W czasie gdy Nowy Rząd Jedności Narodowej (NUG) jest coraz bardziej zorganizowany i widoczny, zarówno w Mjanmie, jak i za granicą, kontynuowane są działania ze strony sił wojskowych i zwolenników Ruchu Nieposłuszeństwa Obywatelskiego (CDM), którzy z entuzjazmem przystąpili do kolejnego etapu protestów, wymierzonych przeciwko juncie wojskowej i dokonanego przez nią zamachu stanu. Zwrócili się do ludzi z wezwaniem, by ci nie zaprzestali płacić za prąd, spłacać kredyty rolnicze, przestali posyłać dzieci do szkoły. Ta nowa kampania jeszcze bardziej uderzy w krajową gospodarkę, osłabioną już przez strajki obywatelskiego nieposłuszeństwa.
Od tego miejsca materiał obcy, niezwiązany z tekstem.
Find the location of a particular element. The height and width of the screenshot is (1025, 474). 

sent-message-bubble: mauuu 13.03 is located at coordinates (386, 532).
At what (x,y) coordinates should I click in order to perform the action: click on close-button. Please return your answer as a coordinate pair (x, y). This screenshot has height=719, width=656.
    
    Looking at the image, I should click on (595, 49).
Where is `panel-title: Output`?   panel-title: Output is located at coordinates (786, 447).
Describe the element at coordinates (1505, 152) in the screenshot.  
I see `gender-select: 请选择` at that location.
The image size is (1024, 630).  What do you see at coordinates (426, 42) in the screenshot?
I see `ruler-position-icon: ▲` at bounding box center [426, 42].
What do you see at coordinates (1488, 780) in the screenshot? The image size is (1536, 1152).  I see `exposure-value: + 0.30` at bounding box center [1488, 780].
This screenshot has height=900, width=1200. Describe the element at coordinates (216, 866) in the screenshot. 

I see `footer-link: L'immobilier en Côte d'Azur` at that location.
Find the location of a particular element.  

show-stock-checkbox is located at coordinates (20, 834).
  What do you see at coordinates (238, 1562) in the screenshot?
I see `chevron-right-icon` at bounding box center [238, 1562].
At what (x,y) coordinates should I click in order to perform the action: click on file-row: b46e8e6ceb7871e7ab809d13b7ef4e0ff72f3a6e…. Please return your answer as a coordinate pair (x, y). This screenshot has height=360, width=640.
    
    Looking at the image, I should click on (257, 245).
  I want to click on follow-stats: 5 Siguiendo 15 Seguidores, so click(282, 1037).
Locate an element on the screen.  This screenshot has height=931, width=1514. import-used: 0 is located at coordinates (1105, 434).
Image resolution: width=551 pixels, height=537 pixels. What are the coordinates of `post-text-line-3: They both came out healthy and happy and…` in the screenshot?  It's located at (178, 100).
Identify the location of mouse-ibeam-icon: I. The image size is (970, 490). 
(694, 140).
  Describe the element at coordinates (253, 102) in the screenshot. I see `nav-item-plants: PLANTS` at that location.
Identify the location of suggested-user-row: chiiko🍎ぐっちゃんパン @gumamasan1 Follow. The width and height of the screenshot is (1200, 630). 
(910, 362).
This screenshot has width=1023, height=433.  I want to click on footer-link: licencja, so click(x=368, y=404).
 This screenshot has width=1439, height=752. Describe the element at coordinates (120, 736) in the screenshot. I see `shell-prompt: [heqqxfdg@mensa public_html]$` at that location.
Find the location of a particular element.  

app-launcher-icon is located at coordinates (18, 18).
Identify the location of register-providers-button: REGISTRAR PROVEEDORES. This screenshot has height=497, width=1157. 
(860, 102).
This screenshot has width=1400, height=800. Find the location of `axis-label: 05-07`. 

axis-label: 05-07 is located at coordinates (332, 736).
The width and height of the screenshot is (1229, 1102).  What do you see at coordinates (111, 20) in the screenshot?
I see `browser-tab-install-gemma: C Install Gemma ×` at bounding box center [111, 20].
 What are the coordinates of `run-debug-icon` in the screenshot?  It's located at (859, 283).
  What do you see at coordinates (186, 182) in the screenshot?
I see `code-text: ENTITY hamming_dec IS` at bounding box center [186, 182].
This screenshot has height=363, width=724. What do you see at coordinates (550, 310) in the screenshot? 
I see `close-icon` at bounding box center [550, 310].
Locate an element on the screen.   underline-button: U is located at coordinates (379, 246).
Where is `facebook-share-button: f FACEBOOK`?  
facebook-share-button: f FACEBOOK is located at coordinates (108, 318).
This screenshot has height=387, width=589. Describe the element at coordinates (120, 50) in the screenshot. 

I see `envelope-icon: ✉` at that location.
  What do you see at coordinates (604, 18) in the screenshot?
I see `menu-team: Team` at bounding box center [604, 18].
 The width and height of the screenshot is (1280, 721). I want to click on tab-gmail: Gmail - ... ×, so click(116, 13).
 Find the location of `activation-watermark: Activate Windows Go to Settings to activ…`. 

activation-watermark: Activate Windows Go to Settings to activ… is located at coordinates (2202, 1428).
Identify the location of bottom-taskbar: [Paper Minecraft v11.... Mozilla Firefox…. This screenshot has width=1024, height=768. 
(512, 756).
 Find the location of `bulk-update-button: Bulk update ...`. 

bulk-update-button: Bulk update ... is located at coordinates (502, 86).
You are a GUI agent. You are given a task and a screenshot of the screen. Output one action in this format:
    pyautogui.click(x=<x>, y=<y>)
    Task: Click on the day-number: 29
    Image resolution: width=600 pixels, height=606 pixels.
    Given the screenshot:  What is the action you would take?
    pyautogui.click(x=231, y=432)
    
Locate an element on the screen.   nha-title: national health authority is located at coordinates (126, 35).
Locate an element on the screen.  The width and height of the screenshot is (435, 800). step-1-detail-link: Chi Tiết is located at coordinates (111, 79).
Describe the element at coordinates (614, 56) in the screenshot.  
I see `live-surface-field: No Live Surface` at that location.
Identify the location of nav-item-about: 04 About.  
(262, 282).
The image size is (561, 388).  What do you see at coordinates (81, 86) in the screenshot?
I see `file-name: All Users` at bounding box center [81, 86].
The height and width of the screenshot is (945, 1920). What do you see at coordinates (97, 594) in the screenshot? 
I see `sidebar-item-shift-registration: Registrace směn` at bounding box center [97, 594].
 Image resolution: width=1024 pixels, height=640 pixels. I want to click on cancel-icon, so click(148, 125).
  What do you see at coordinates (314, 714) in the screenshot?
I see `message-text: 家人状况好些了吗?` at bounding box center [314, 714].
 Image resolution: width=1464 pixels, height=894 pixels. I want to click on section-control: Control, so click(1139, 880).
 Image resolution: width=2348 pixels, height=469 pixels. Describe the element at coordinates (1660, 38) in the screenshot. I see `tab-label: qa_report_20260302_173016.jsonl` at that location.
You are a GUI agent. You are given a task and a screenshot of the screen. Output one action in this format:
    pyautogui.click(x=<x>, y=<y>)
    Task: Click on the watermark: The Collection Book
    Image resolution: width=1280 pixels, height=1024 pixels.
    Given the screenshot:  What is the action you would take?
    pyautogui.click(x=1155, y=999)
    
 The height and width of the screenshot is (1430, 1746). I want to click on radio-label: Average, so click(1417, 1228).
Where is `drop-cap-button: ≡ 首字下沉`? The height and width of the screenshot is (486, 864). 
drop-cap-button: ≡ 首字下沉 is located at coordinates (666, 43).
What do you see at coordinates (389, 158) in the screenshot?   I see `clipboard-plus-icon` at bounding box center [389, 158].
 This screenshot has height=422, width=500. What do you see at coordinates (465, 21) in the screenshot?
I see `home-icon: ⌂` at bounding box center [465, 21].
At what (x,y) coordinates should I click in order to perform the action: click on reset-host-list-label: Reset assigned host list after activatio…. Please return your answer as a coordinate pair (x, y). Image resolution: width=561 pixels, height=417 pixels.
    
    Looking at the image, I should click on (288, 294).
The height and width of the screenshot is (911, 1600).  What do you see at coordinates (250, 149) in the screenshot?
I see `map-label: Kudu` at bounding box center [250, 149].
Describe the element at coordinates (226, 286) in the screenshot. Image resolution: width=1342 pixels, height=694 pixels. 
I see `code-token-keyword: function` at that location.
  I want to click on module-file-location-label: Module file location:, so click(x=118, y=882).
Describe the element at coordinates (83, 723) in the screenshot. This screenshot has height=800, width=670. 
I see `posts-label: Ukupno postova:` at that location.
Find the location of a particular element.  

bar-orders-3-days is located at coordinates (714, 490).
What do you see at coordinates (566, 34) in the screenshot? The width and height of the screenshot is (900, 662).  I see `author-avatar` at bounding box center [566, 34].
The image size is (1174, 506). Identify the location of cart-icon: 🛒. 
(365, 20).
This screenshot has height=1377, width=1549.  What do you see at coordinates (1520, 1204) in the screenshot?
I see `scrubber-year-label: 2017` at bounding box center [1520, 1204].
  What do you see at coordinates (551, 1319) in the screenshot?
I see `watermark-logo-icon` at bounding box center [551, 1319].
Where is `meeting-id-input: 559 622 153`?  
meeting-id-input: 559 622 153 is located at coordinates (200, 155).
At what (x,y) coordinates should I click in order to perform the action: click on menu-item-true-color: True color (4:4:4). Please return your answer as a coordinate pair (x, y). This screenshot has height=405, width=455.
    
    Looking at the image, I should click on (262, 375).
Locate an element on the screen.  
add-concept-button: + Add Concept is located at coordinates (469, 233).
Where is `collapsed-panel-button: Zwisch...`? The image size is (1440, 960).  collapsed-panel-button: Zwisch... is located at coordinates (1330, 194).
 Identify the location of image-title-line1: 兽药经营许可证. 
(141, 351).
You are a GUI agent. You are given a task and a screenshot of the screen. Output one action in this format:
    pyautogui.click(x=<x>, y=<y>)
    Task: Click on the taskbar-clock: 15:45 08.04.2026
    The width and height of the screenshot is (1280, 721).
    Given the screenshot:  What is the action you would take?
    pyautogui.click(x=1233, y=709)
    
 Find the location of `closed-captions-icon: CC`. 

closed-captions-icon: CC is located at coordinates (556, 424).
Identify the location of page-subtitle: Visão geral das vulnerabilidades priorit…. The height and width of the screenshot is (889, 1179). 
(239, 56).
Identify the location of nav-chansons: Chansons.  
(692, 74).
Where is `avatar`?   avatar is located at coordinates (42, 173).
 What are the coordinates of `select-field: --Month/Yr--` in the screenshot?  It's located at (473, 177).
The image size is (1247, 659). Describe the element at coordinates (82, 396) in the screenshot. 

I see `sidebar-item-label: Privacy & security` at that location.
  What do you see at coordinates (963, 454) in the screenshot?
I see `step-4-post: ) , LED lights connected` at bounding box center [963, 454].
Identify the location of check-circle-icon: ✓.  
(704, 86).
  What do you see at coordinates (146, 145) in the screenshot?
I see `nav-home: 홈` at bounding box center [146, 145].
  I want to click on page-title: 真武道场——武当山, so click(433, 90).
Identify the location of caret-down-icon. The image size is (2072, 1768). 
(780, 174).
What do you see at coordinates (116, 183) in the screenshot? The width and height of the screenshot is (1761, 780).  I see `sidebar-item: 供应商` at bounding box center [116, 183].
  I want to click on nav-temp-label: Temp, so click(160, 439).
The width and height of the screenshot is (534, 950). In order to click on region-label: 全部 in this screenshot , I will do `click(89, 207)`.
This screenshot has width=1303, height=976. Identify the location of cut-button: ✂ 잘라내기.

Apel, jaki skierowała Rodzina Salezjańska z Azji Wschodniej i Oceanii, wzywając do udzielenia pomocy ubogim tego kraju, a zwłaszcza zbierania funduszy w Korei Południowej i Tajlandii, przynosi znaczące owoce. Stowarzyszenie Wyższych Przełożonych Zakonnych Tajlandii, wraz z biskupem Chang Mai, Francisem Virą, z prawdziwym zaangażowaniem uruchomiło konkretną pomoc na rzecz uchodźców z Karen, którzy przekraczają granicę między Mjanmą a Tajlandią (MaeHeongSon).
Salezjanie z Mjanmy donoszą… „czujemy się dobrze. Starcia wciąż trwają i właśnie zeszłej nocy (26 kwietnia, przyp. red.), około godziny 22 doszło do jednego z nich na drodze przed domem naszej wspólnoty, ale nikt z nas nie został ranny. Wygląda na to, że wojsko szukało aktywistów… ”. W innej wspólnocie salezjańskiej, która prowadzi internat, salezjanie wznowili codzienną adorację eucharystyczną, w której biorą udział również interniści.
Mowa tu o konflikcie, który szybko się nie zakończy. Jeśli nie ma się możliwości odwiedzenia i wsparcia Rodziny Salezjańskiej z Mjanmy, zawsze jednak można powiedzieć: „Jesteśmy z wami, ukochany narodzie Mjanmy, nie przestając się modlić i okazywać naszą solidarność!”.
W tych tygodniach, które poprzedzają uroczystość Maryi Wspomożycielki jest to szczególna intencja modlitewna!